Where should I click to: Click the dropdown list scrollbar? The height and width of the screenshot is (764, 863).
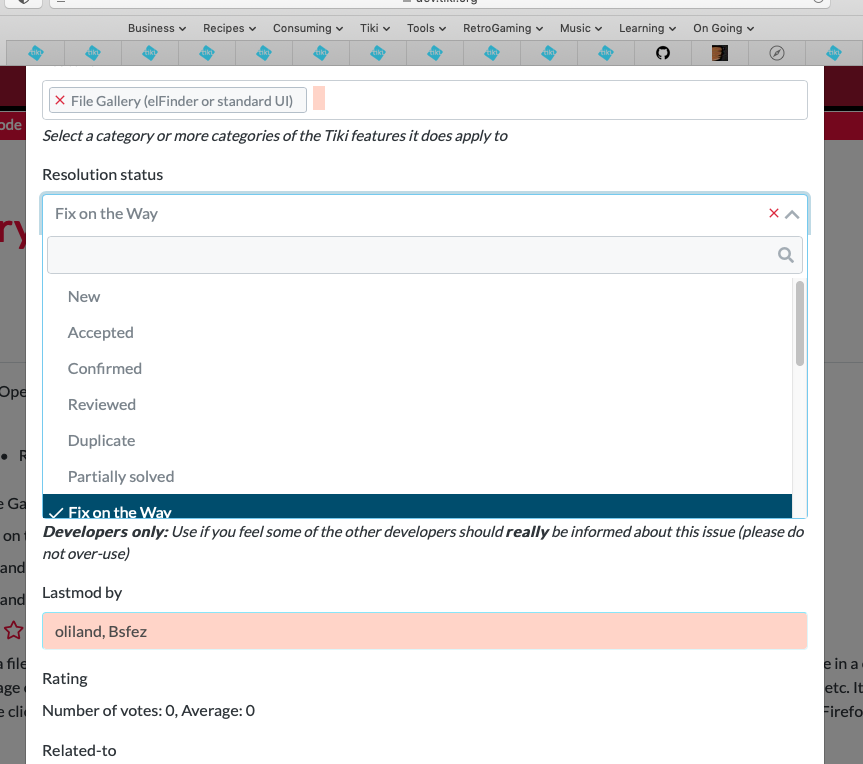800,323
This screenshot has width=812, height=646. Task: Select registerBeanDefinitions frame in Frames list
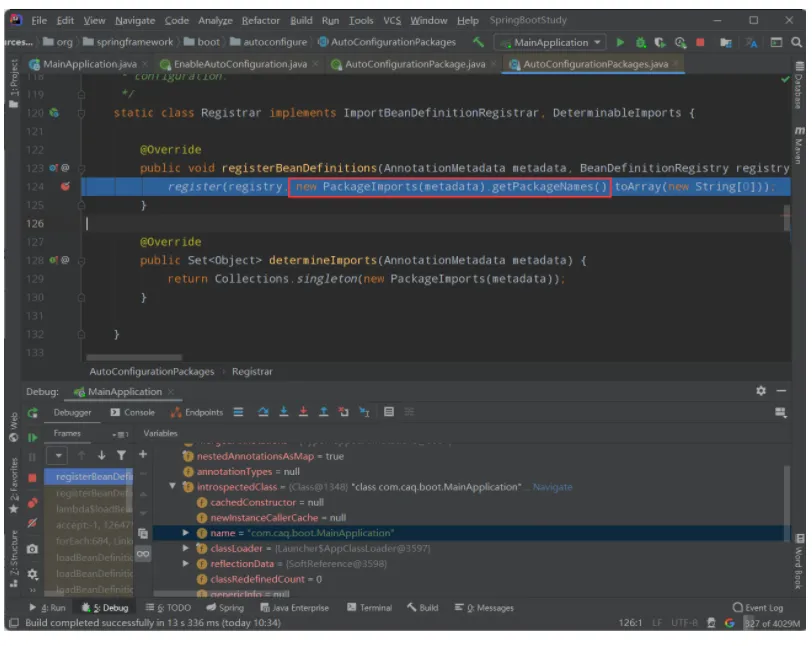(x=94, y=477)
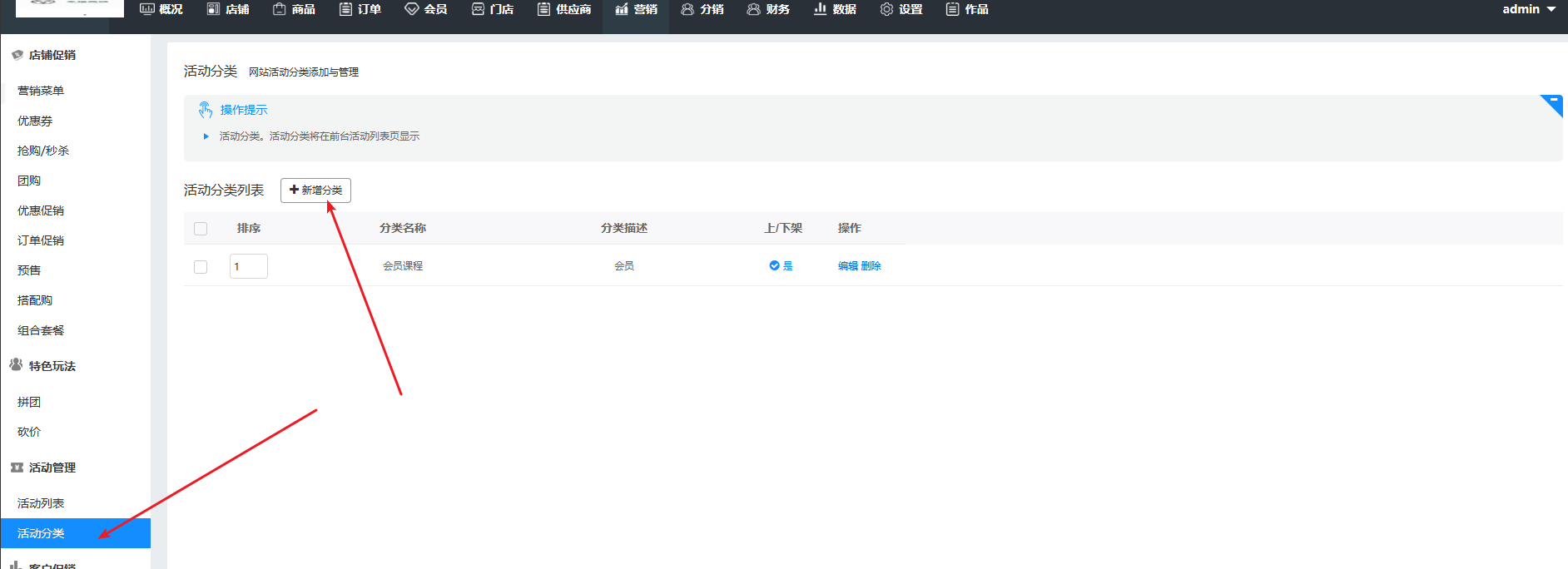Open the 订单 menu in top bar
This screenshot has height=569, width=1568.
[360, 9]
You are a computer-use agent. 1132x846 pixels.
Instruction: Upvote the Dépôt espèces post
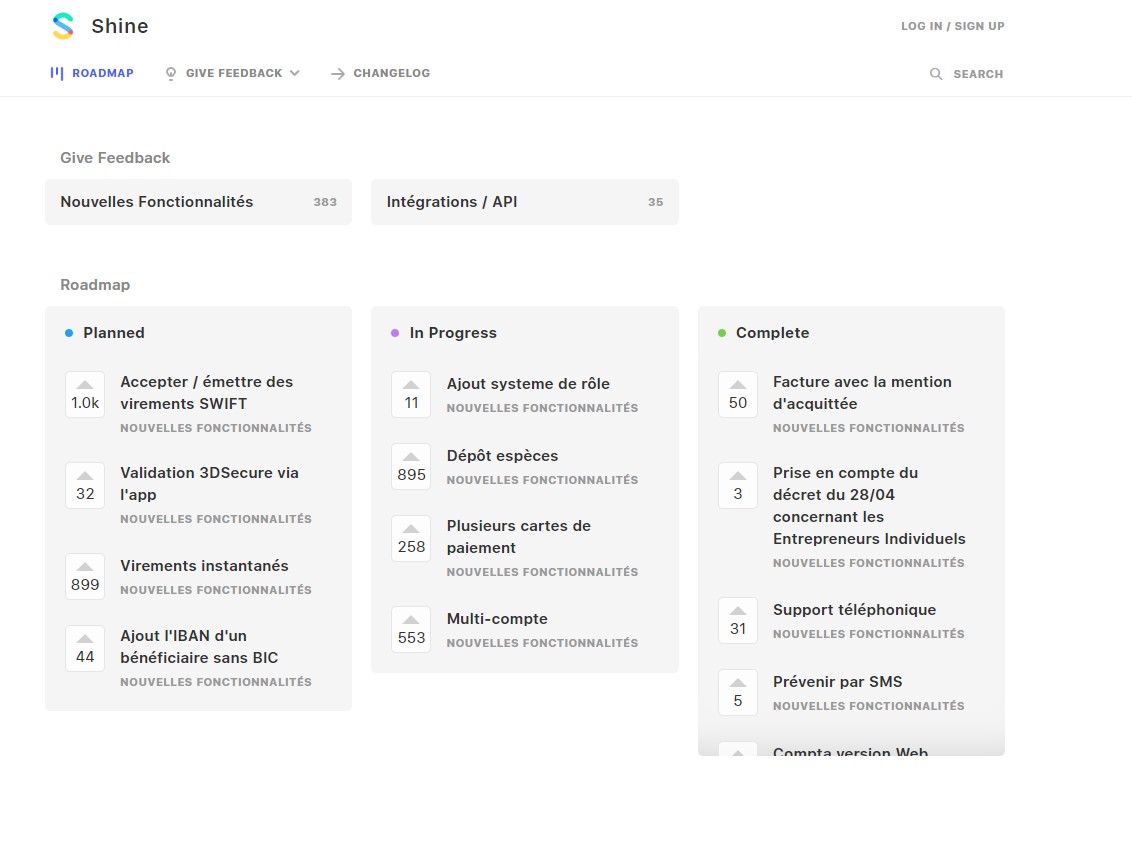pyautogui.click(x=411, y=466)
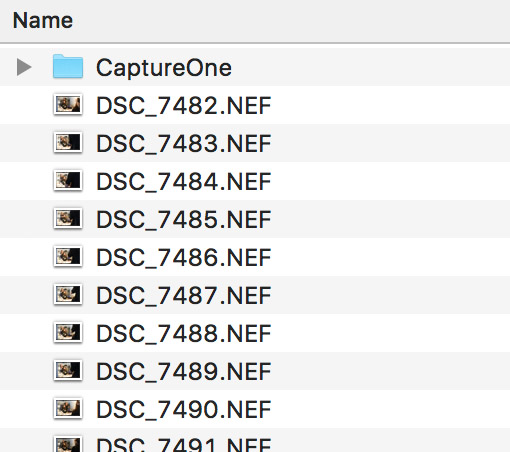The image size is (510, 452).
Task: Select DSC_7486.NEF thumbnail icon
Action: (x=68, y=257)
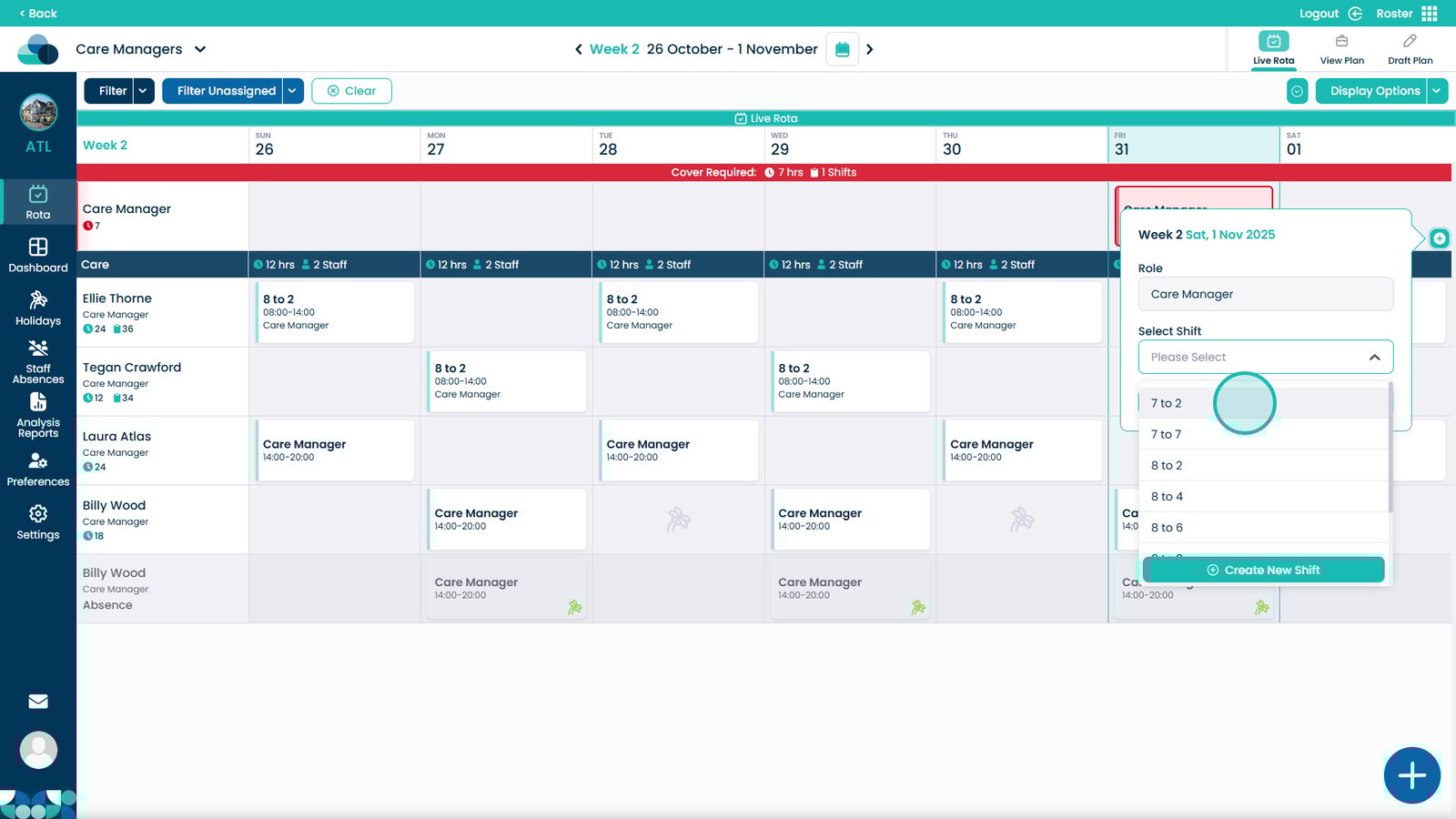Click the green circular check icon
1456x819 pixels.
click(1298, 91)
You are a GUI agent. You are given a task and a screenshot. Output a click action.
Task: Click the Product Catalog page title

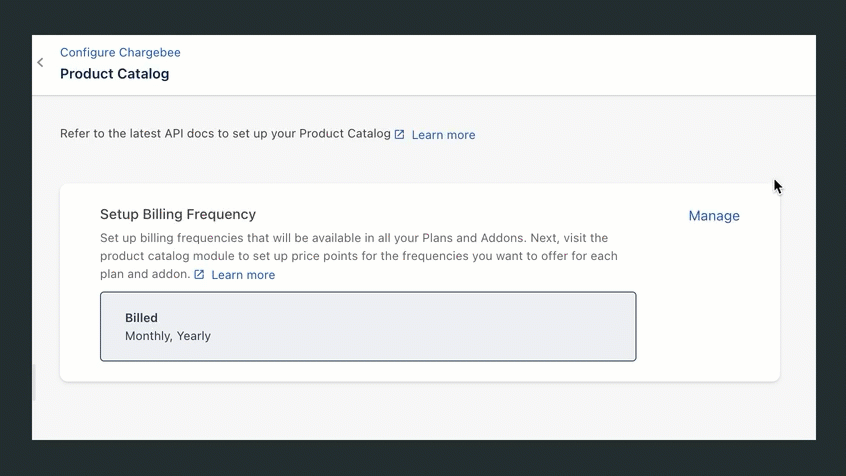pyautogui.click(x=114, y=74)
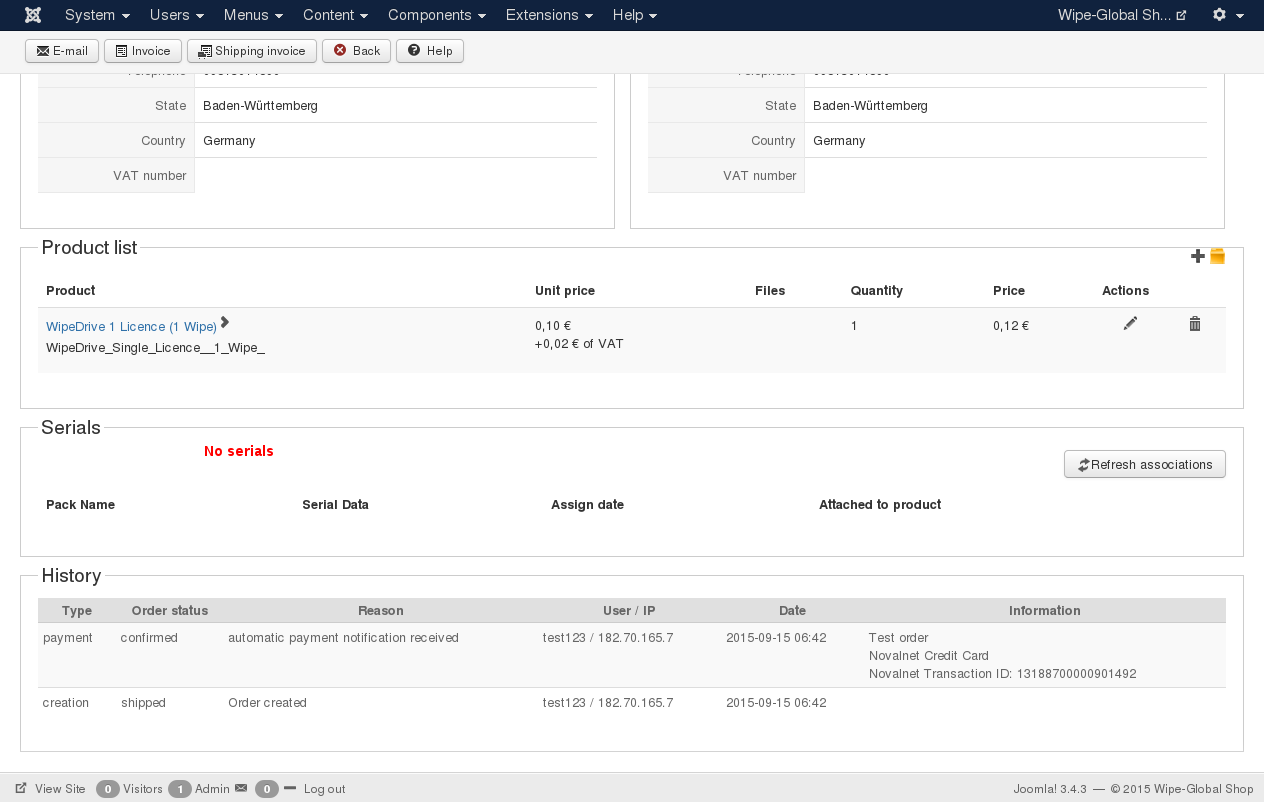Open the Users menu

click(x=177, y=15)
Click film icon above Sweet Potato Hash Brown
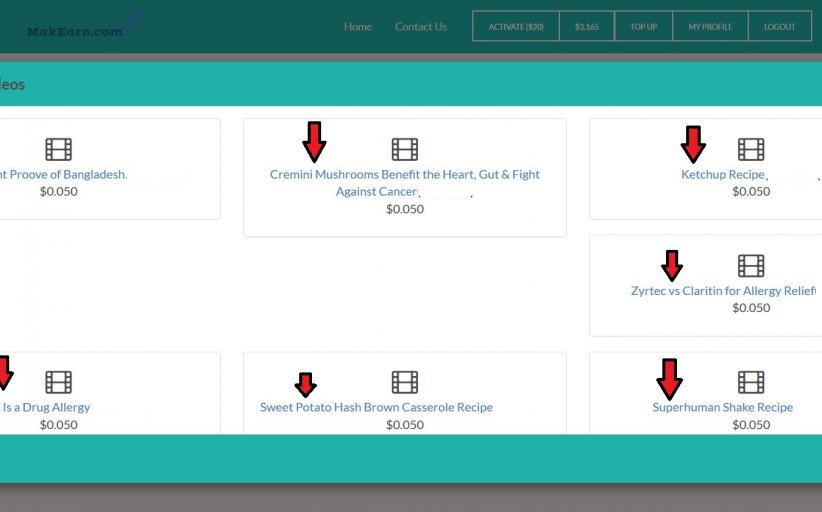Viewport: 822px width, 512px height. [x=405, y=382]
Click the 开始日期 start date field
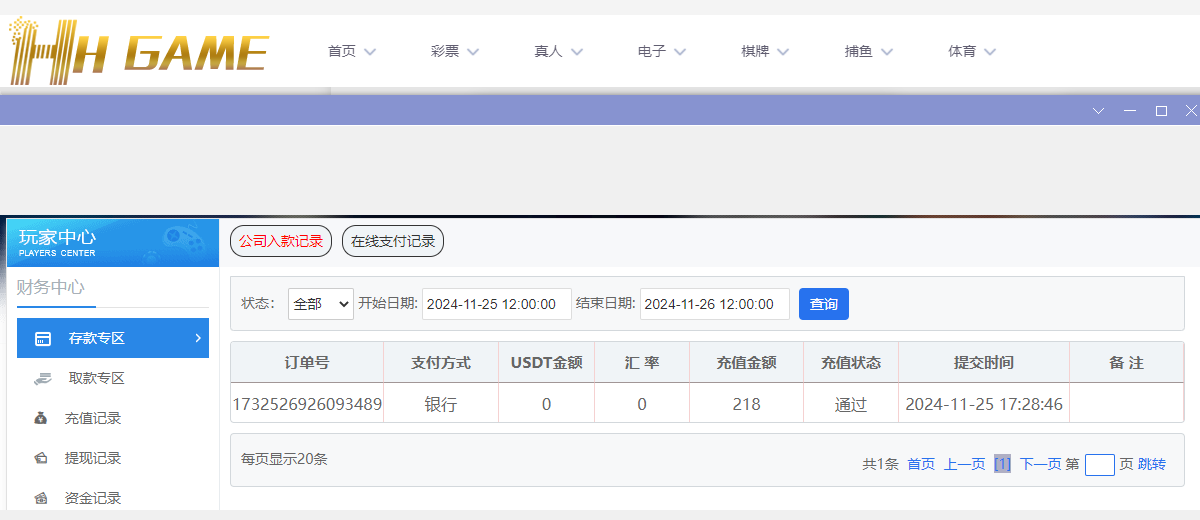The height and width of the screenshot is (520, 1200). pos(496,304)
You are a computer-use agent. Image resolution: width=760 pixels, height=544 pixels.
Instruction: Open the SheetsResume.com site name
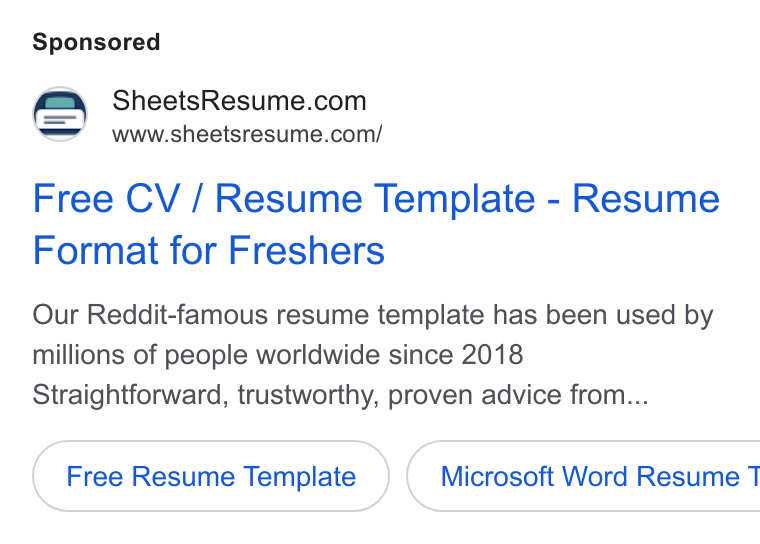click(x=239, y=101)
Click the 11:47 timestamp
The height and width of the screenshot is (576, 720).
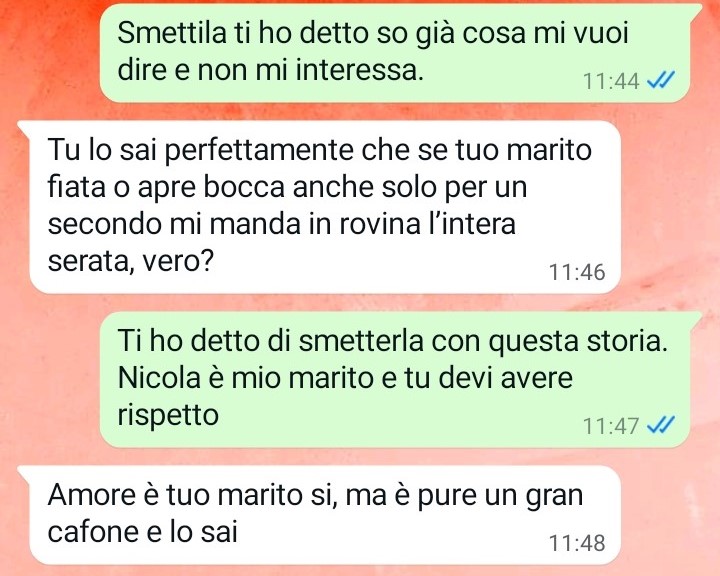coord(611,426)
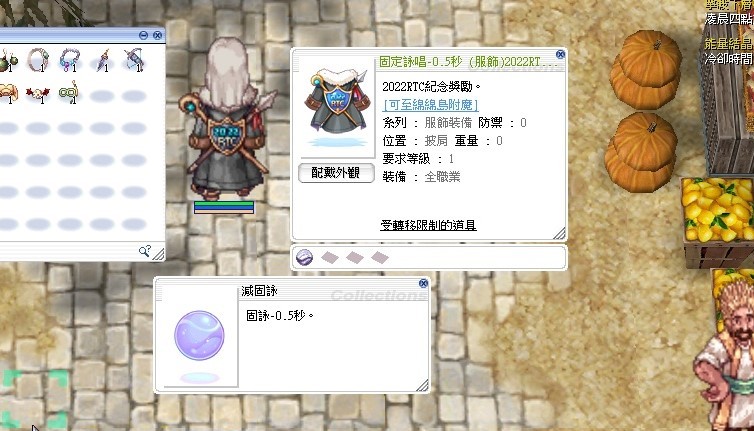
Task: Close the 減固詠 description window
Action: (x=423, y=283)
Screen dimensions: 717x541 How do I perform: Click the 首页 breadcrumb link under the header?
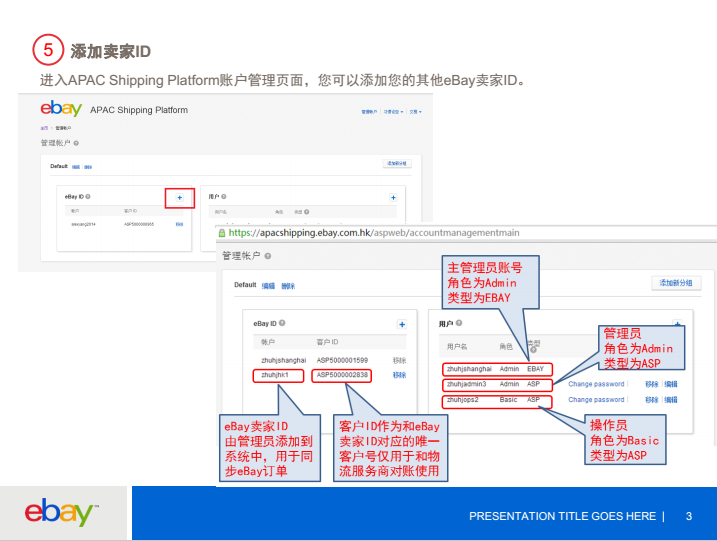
==========
> **Your instructions**:
Everything in the data above should be set down again exactly, except the pictures.

> **Response**:
Where should I click to: Click the dropdown list scrollbar? The height and width of the screenshot is (764, 863).
800,323
This screenshot has width=812, height=646. Task: Select registerBeanDefinitions frame in Frames list
(x=94, y=477)
Open the 订单 menu in top bar
This screenshot has height=569, width=1568.
[360, 9]
You are a computer-use agent. 1132x846 pixels.
Instruction: Upvote the Dépôt espèces post
pyautogui.click(x=411, y=466)
The image size is (510, 452).
Task: Select DSC_7486.NEF thumbnail icon
Action: (x=68, y=257)
Click the green circular check icon
1456x819 pixels.
click(1298, 91)
You are a GUI agent. You are given a task and a screenshot. Output a click action.
Task: Click the Product Catalog page title

pyautogui.click(x=114, y=74)
Open the Users menu

click(x=177, y=15)
Click film icon above Sweet Potato Hash Brown
Viewport: 822px width, 512px height. [x=405, y=382]
Click the 开始日期 start date field
The height and width of the screenshot is (520, 1200). pos(496,304)
You are a computer-use agent. Image resolution: width=760 pixels, height=544 pixels.
Instruction: Open the SheetsResume.com site name
click(x=239, y=101)
Click the 11:47 timestamp
The height and width of the screenshot is (576, 720).
coord(611,426)
Task: Close the 減固詠 description window
Action: (x=423, y=283)
Screen dimensions: 717x541 How do I perform: Click the 首页 breadcrumb link under the header?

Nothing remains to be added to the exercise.